Could you rewrite the stretch of lines from the one containing "You are a GUI" through the one containing "tap(693, 16)", swapping "hamburger menu" for "main menu" and leaving everything else unchanged? Leave the pictures out.

# MATERIAL PROVIDED
[start]

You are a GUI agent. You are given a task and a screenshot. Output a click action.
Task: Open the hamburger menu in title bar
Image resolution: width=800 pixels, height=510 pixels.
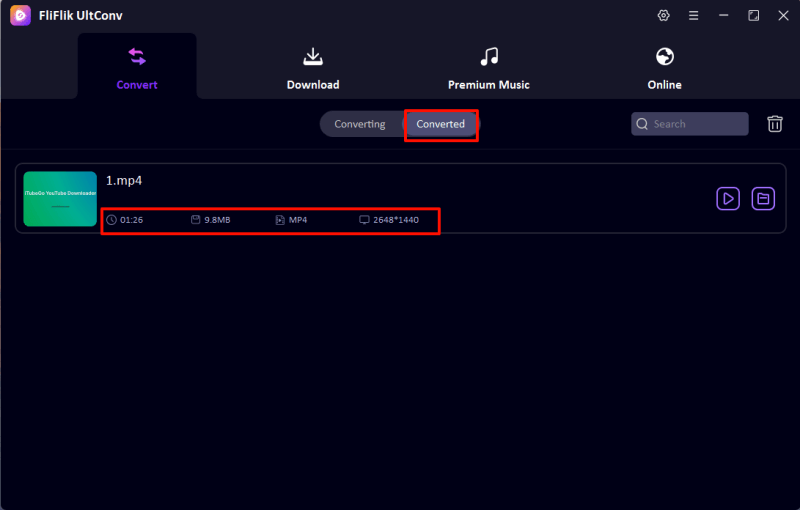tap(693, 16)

[end]
[start]

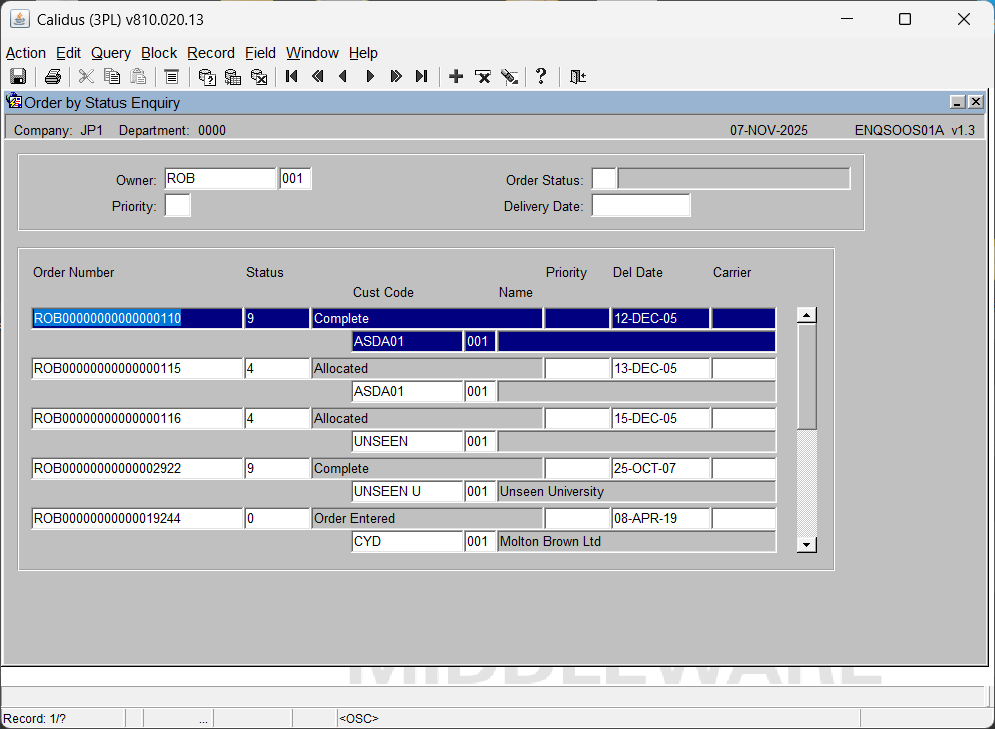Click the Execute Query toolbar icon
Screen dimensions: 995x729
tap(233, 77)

[end]

# RESPONSE
You are a GUI agent. You are given a task and a screenshot. Output a click action.
Task: Open the main menu in title bar
Image resolution: width=800 pixels, height=510 pixels.
tap(693, 16)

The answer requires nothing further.